## Records for the task
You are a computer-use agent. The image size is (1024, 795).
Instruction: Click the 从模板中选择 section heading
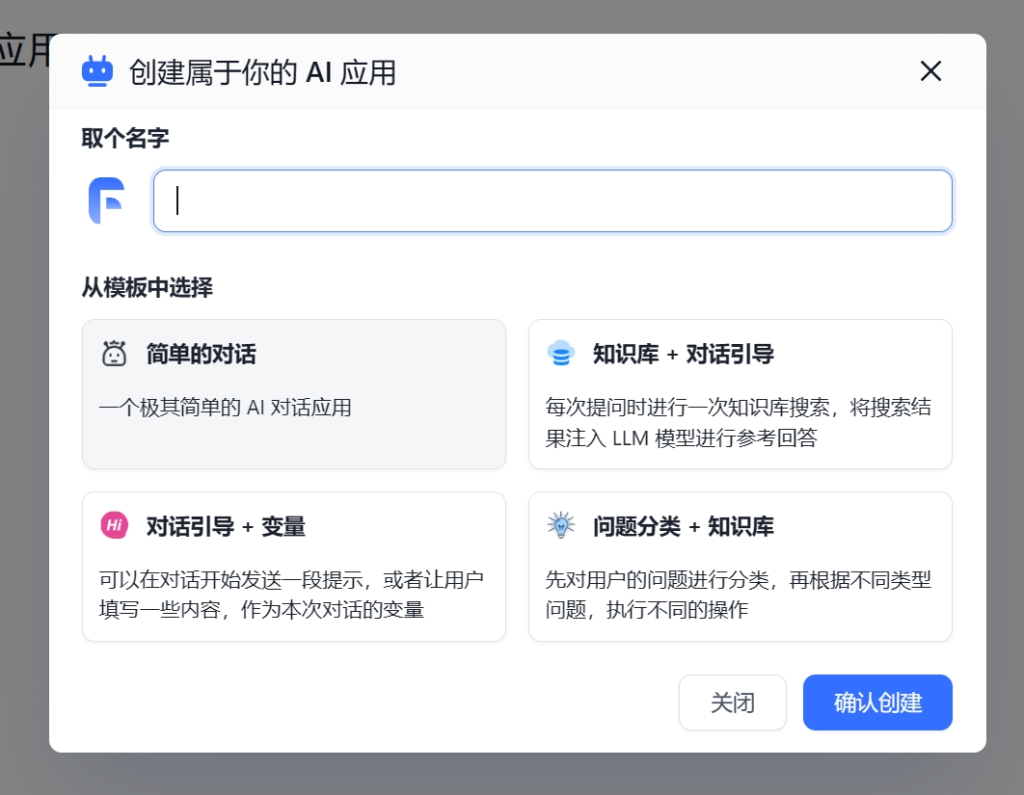click(147, 288)
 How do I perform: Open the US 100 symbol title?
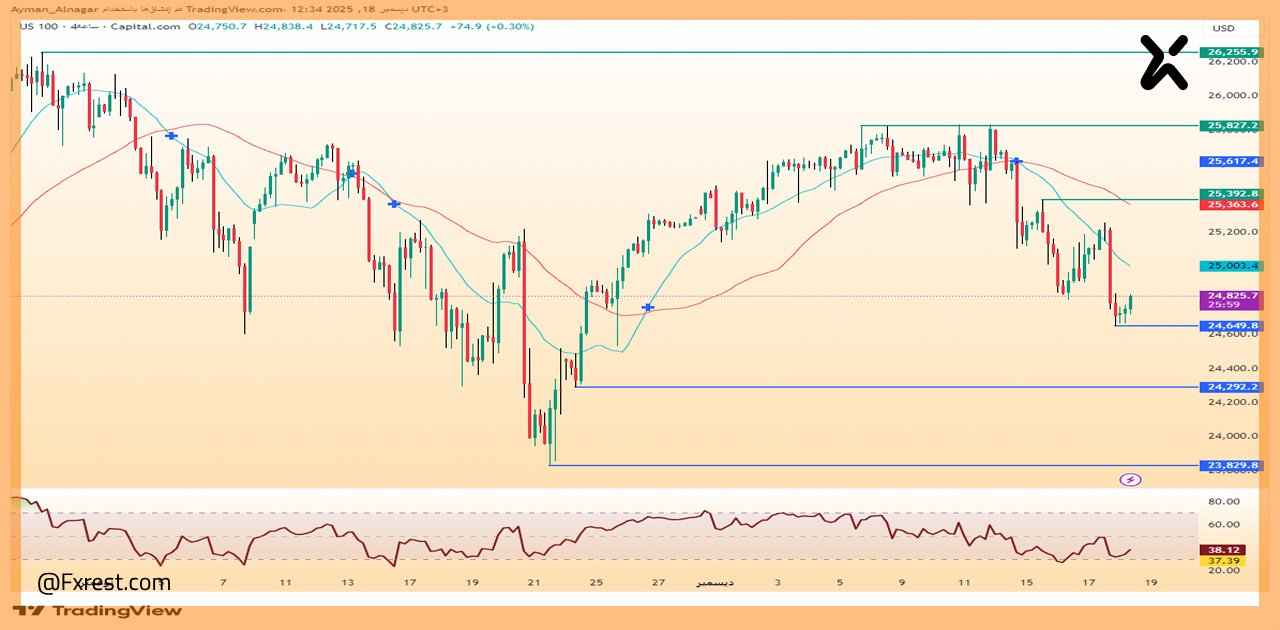tap(35, 27)
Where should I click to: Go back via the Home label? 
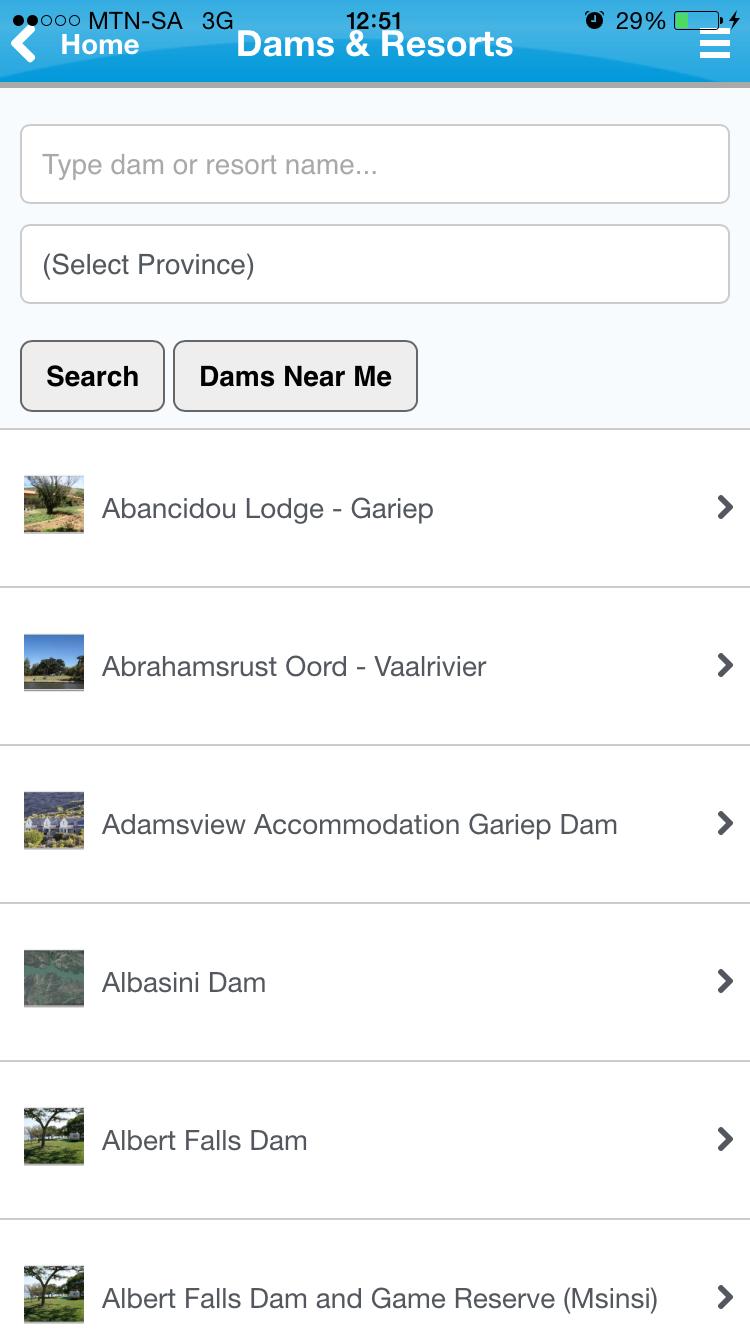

## Your assignment
Leave out every picture, and copy exactly the lines from the line that contains "How do I perform: Open" through the end of the material.

## Answer space
 How do I perform: Open the US 100 symbol title?
tap(35, 27)
Where should I click to: Go back via the Home label? 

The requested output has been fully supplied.